Shortly after getting married, Neuteboom worked selling perfumes and powders at the cosmetic counter at Woolworth’s 5 & 10 before the first two of her five children were born.
Unable to serve in the war, Shank moved the family to Denver for his job. In the 1950s, about the time Elvis became an international sensation, they moved again to their home in Kearns, where she still resides.
“We were so poor, we had to borrow $100 from the neighbors for the down payment of the house, but I love it here,” Neuteboom said, adding that she enjoyed Elvis’ hymns more than his rock ‘n roll, and usually listened to Marty Robbins and Charley Pride on the radio.
Once settled, they purchased a television. She enjoyed watching one of John Wayne’s “pictures.”
In 1978, Shank died. When it came time to sell his car — as she never learned to drive — a “handsome” gentleman came to check it out.
“He came over to look at the car, but he looked at her and that was that; he was a nice man,” her granddaughter Barbara Clegg said.
Neuteboom smiled, then told a different version of the story.
“I babysat in my home, so I had met him before when he brought over a child for me to babysit. But when he was sitting behind the steering wheel, I don’t know what came over me, I kissed him on the cheek and we went from there,” she said.
She and Earl “Neut” Neuteboom married at the nearby Methodist church and spent the next 15 years together before he died.
She inherited good genes — her mother lived to age 95, brother Eddie to 100, and the last of her living siblings, sister Arlene, died six months ago at age 93. She has found that one of the “rewards” of long life is that she has outlived some of those closest to her — spouses, friends and even a child.
So, Neuteboom treasures the time she has — even though she relies on others at times.
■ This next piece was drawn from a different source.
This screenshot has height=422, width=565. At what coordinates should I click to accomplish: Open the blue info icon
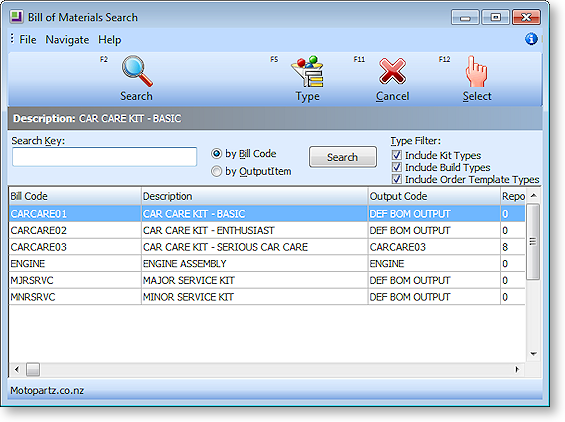(531, 39)
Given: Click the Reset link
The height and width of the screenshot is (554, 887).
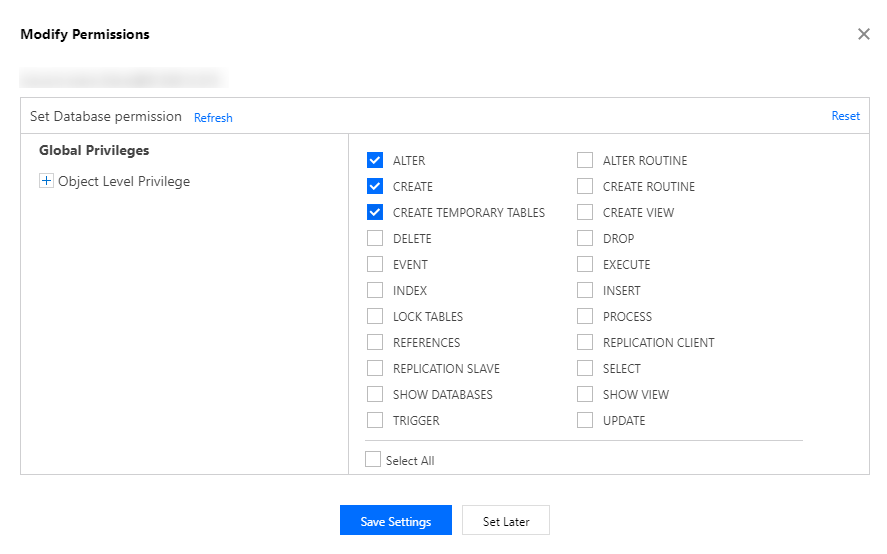Looking at the screenshot, I should 845,116.
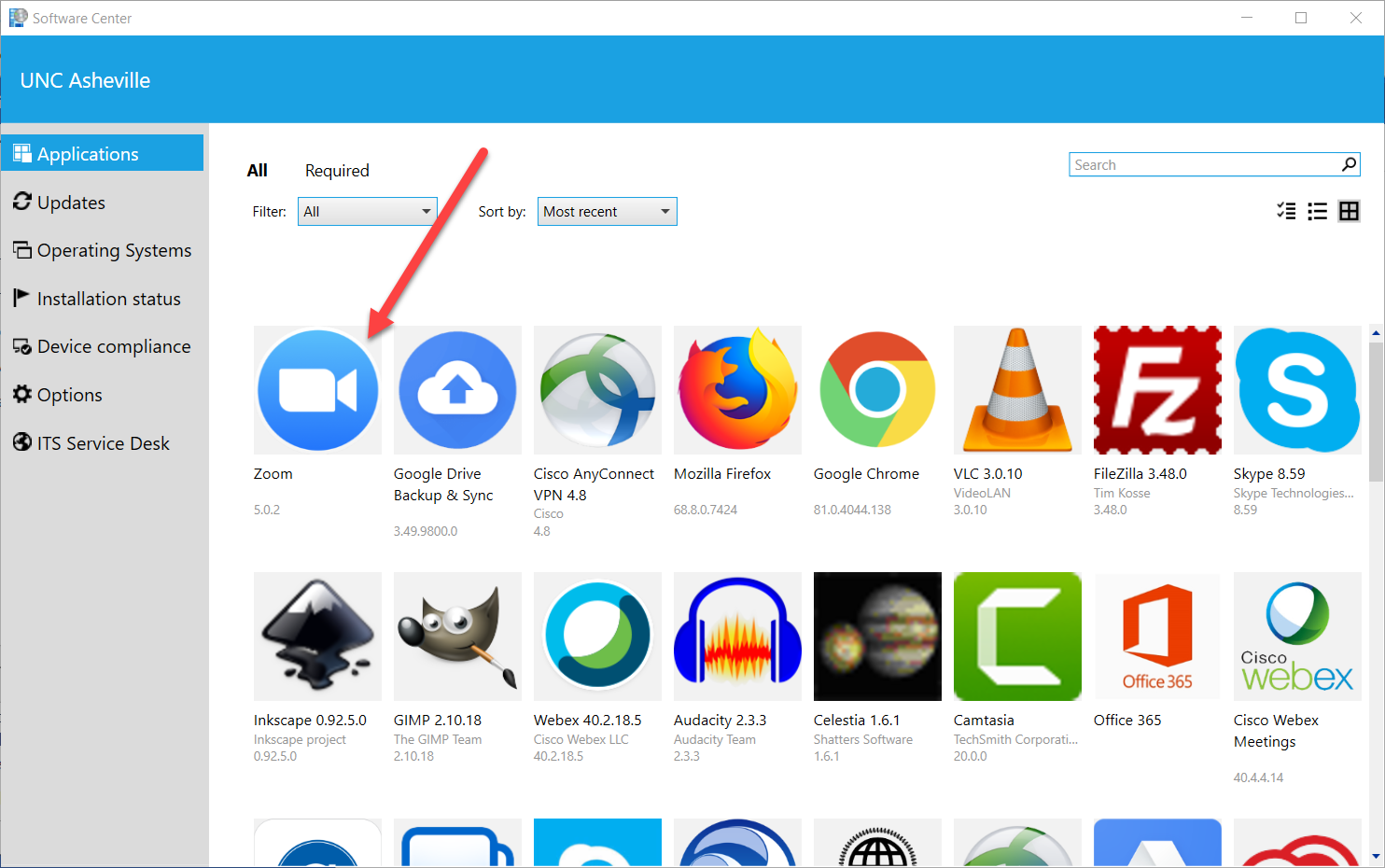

“I used to work in the yard 24-7, but my son doesn’t want me out there doing it anymore,” she said. “I did go out there last week though and weeded. He didn’t know until afterward. I had friends, who called me Birdie, and they’d pick me up so I could sing with the church choir or at the senior citizens center and we’d go to the theater or to restaurants with the Red Hats (Society), but they’ve moved or are deceased.”
Neuteboom said being active is the key to a long life.
“Just don’t sit in a chair 24-7. Keep your mind occupied. Do your own housework or yardwork if you can. Keep yourself busy,” she said. “I don’t get out and exercise or walk to the church as much as I’d like, first with COVID and now the heat, but I at least walk around my home.”
When Neuteboom does relax in a recliner, she enjoys playing Solitaire on an iPad, “I think it’s a lot of baloney schools don’t have textbooks and just use computers now;” reads Nora Roberts’ and Mary Higgins Clark’s books, “I don’t need the large print;” cares for her canary Dino, “for Dean Martin;” does needlework, “most every kid, grandkid and great has something I’ve made;” colors inside the lines in adult coloring books, “she has a steady hand;” and puts together 500-piece “picture puzzles,” sometimes joined by some of her eight grandchildren and 12 great-grandchildren.
Other times they’ll enjoy the cottage cheese dumplings that her mother used to make back in Nebraska or her new love, eating Popeyes’ chicken.
“I love her hugs; I love to cuddle with her and doing puzzles with her,” said great-granddaughter Megan Clegg, who is attending Sunset Middle and hopes “Nana” can come see her in the school musical this fall.
A centennial birthday party is planned, with family coming from as far as Minnesota for the occasion. Barbara Clegg is planning to have a white cake, as her grandmother wishes, and will put on 10, not 100 candles.
“She’ll have one candle per decade; I’m not sending the cake on fire,” Clegg said.
Neuteboom said she’s content.
“I don’t need anything. I don’t feel like I’m almost 100 years old. I don’t think I would have done anything differently in my life. I know what hard work is and I taught myself a lot. I really have had a good life, a blessed one,” she said. “If I had to have one wish, I’d want all my family to celebrate with me.”